[Saved entries]
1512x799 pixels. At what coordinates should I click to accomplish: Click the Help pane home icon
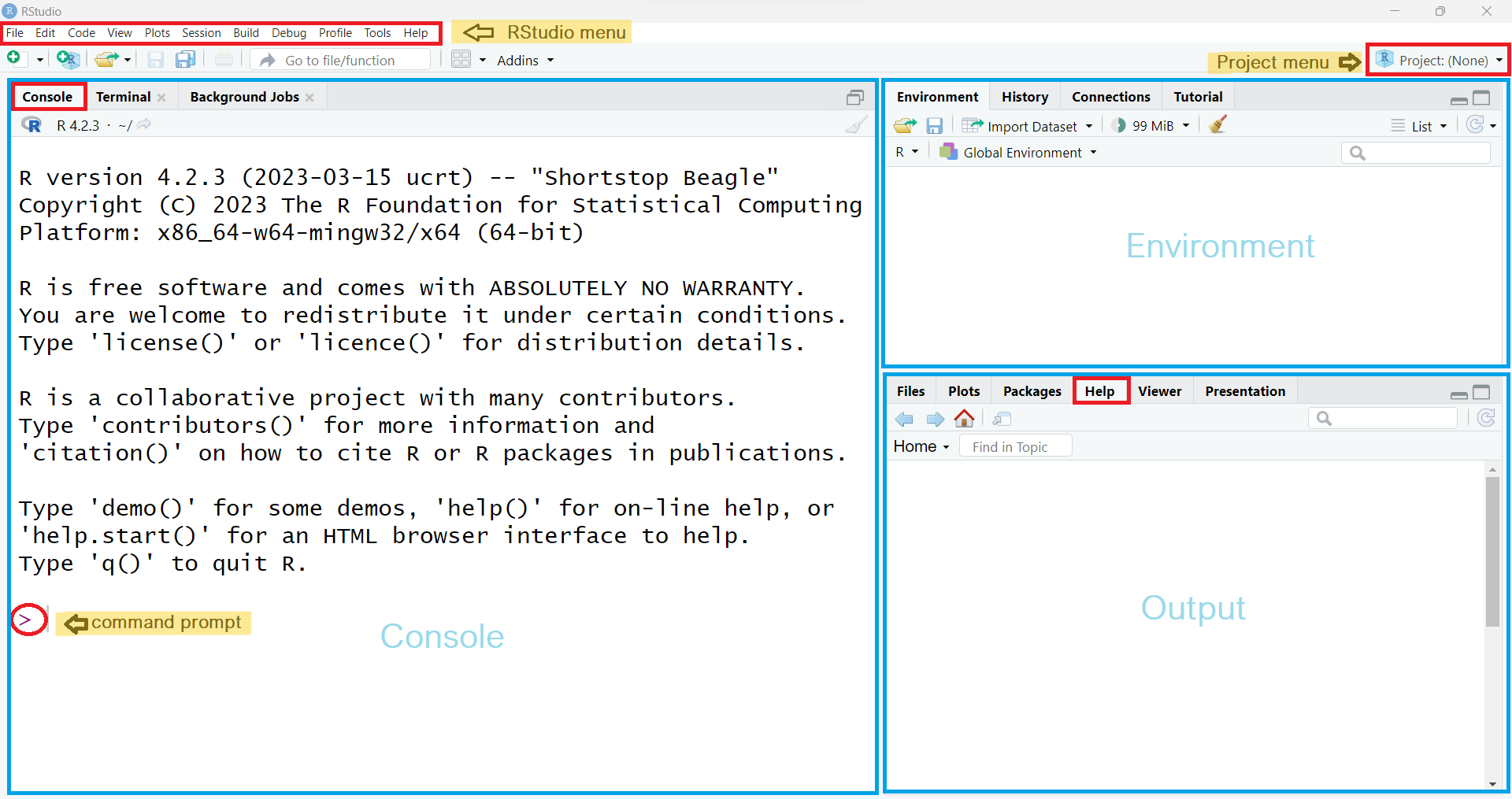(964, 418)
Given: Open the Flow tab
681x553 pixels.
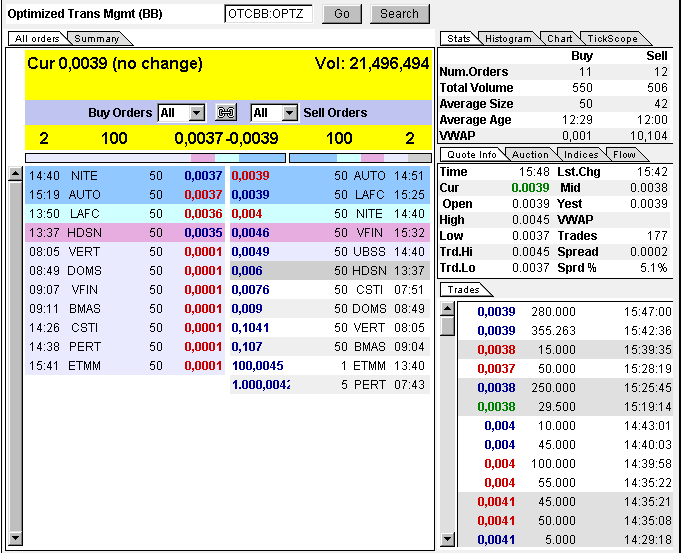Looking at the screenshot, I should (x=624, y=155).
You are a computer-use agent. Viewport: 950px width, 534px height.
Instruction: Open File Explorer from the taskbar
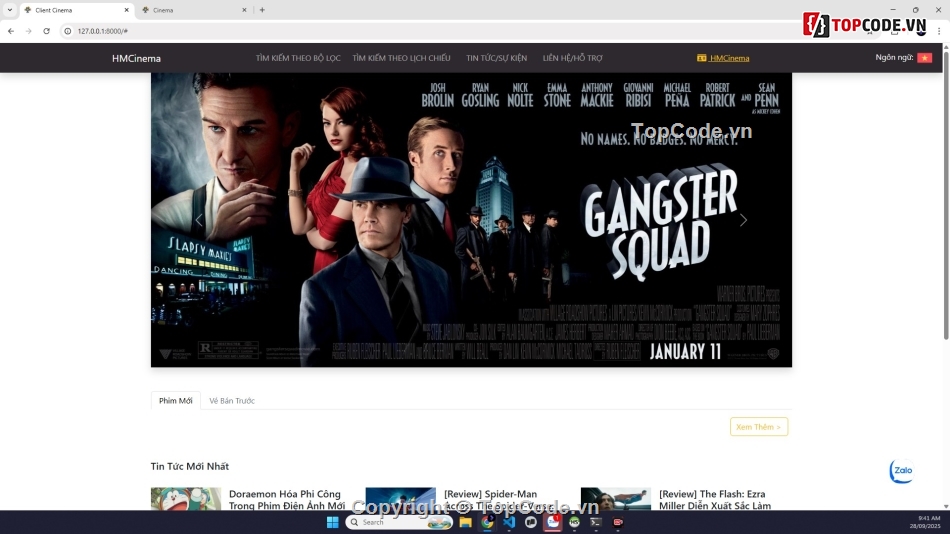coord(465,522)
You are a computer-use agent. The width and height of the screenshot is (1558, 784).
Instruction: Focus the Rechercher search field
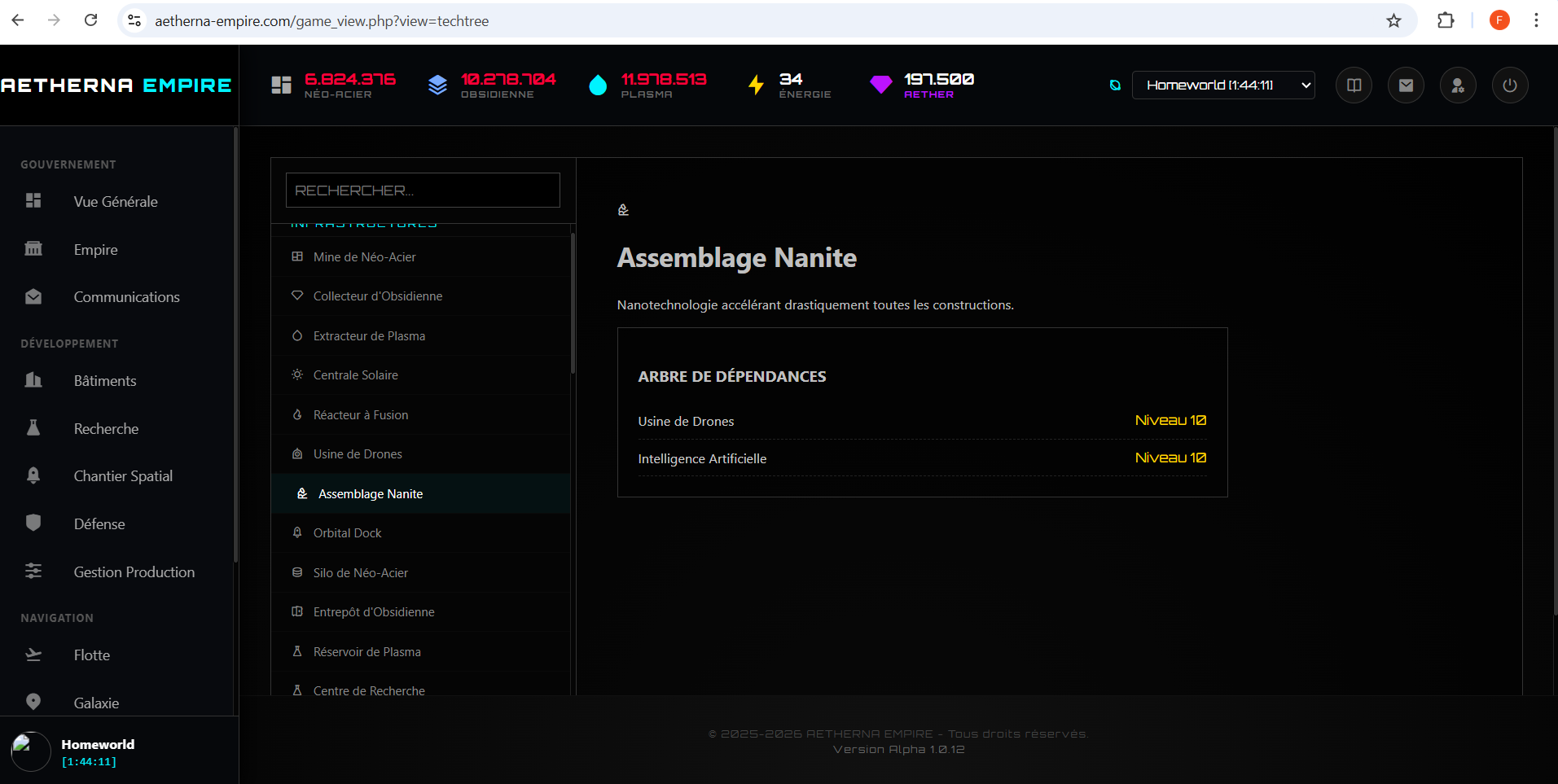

__The problem__:
Please set down exactly the lines from the one holding "Instruction: Open File" through the last line of the entries, both ends included, and skip pictures.

__Written answer__:
Instruction: Open File Explorer from the taskbar
coord(465,522)
You are a computer-use agent. The width and height of the screenshot is (1558, 784).
Instruction: Focus the Rechercher search field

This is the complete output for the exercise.